> **Work order**:
Among the lines below, which ones contain the word "will"? Copy every such line.

> **Given data**:
------------------------
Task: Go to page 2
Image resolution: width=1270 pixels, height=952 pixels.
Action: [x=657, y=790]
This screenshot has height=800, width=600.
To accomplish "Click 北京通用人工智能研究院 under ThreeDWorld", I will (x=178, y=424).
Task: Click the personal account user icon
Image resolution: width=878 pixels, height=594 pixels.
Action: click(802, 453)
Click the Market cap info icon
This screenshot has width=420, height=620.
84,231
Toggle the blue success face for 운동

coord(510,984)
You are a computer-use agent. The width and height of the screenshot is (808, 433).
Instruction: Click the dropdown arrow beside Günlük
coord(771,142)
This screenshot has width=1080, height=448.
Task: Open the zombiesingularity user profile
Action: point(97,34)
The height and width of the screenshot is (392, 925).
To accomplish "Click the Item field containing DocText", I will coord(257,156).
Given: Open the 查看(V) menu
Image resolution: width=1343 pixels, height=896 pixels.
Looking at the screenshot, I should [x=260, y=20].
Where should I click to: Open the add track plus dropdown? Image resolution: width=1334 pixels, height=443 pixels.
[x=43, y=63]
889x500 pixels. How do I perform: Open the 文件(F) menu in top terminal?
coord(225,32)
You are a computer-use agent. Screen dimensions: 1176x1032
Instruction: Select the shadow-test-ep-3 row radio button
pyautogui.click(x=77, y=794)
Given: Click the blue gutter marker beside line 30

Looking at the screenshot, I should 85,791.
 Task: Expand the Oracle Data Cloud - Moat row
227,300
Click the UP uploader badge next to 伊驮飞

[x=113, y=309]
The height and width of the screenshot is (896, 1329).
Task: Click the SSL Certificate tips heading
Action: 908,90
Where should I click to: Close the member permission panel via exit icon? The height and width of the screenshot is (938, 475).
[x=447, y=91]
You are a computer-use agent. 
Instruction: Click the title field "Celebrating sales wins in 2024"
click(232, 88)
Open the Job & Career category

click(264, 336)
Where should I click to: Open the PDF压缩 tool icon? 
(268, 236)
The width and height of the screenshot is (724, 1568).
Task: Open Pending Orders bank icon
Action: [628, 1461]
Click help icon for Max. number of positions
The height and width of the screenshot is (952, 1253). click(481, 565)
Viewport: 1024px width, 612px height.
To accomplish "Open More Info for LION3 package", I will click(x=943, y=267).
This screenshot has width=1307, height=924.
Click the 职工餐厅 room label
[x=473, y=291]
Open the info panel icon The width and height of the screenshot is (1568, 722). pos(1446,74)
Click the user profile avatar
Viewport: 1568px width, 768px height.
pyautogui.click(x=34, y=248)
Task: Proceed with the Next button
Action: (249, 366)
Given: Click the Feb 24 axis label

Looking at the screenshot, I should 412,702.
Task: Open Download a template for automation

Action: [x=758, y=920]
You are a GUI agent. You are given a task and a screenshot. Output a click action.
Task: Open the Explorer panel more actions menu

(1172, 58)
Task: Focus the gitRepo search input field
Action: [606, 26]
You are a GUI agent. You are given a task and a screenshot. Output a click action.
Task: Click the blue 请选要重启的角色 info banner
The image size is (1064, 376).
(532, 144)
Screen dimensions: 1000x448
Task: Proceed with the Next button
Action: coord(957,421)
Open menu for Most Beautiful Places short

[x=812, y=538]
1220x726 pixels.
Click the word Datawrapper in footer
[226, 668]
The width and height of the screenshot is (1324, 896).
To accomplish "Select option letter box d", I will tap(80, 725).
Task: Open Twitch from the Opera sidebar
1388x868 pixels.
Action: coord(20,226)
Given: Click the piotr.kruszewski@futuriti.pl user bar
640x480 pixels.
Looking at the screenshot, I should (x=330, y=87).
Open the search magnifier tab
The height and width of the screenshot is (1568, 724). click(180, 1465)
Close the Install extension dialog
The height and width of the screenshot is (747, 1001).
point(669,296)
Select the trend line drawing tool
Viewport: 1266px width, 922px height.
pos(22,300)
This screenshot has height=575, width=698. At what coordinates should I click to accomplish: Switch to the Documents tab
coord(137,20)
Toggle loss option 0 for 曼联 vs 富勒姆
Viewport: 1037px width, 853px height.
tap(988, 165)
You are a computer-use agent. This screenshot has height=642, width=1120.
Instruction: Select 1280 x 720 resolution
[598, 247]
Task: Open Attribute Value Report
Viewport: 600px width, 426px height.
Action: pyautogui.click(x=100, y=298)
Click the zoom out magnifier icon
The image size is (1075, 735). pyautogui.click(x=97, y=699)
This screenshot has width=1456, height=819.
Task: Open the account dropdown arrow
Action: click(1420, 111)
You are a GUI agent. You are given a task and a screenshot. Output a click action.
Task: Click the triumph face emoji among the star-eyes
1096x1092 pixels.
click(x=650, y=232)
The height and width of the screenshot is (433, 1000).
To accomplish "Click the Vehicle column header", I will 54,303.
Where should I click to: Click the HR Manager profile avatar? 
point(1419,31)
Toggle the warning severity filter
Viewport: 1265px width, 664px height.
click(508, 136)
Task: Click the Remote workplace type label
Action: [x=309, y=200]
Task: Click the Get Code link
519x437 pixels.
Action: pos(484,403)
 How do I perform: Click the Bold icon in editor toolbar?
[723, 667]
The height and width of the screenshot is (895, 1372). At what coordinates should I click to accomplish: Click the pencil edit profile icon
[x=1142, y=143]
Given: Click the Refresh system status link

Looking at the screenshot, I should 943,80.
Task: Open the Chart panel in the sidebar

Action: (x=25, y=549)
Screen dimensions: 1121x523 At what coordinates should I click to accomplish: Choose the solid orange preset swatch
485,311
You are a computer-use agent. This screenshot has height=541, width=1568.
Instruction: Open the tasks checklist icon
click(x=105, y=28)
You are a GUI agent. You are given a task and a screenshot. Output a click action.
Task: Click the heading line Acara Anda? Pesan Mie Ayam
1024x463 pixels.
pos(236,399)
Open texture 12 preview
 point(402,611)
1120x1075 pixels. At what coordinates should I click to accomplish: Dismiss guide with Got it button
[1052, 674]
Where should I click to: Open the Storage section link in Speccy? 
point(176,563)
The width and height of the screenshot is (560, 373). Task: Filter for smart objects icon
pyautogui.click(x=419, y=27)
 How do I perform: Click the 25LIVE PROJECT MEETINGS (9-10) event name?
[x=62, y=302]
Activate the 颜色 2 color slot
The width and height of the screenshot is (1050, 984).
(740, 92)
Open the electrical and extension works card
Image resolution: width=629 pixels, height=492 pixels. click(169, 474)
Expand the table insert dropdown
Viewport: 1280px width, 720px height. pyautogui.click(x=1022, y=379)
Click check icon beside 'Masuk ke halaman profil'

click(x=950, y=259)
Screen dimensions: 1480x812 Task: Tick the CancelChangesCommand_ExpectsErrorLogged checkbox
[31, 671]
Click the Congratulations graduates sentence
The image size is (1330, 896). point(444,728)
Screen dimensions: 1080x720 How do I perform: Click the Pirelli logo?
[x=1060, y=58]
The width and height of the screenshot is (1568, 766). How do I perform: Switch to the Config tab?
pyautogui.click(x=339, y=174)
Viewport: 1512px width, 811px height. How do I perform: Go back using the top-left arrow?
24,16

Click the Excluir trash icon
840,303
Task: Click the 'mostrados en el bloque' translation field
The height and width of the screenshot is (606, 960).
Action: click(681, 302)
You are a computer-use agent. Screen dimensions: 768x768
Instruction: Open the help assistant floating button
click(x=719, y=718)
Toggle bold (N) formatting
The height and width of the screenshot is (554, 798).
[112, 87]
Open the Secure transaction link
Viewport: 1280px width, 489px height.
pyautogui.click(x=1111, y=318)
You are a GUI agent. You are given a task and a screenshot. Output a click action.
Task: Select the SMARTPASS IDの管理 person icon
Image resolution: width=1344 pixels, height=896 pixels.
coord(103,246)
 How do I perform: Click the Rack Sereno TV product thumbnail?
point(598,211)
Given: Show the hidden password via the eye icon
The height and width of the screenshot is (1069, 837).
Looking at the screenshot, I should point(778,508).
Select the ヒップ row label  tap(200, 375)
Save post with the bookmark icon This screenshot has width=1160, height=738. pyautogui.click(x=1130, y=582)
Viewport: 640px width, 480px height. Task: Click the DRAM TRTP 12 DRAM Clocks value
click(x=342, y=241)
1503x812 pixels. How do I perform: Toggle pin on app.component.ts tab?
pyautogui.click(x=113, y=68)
------------------------
> **Solution below**:
To accomplish "Click 北京通用人工智能研究院 under ThreeDWorld", I will (x=178, y=424).
To accomplish "Click the Item field containing DocText", I will coord(257,156).
To accomplish "Open More Info for LION3 package", I will click(x=943, y=267).
To accomplish "Select option letter box d", I will tap(80, 725).
To accomplish "Click the Vehicle column header", I will 54,303.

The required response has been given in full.